> [DATA RECORDS]
□ □ □
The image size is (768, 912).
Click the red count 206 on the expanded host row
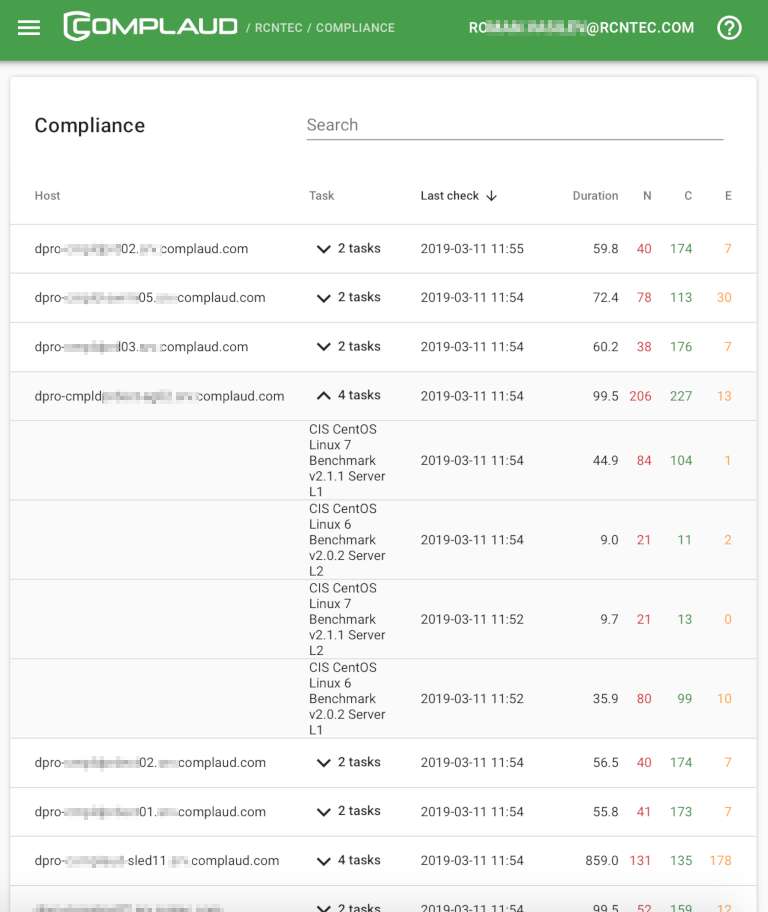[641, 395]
□ □ □
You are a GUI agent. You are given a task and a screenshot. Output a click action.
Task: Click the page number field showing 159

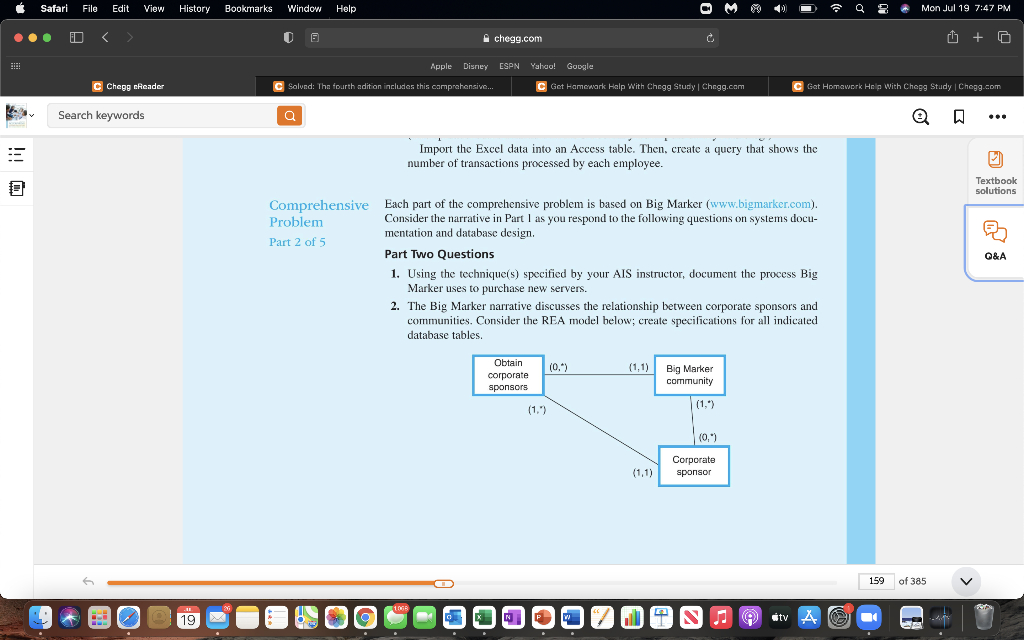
□ □ □
> [STATED TASK] Arrange the lines as a Markdown table with the columns "Number" and "Line", starting with the line containing "You are a GUI" and going on through the line containing "Task: Click the page number field showing 159". Skip any blank lines.

> [EXERCISE OUTPUT]
| Number | Line |
|---|---|
| 1 | You are a GUI agent. You are given a task and a screenshot. Output a click action. |
| 2 | Task: Click the page number field showing 159 |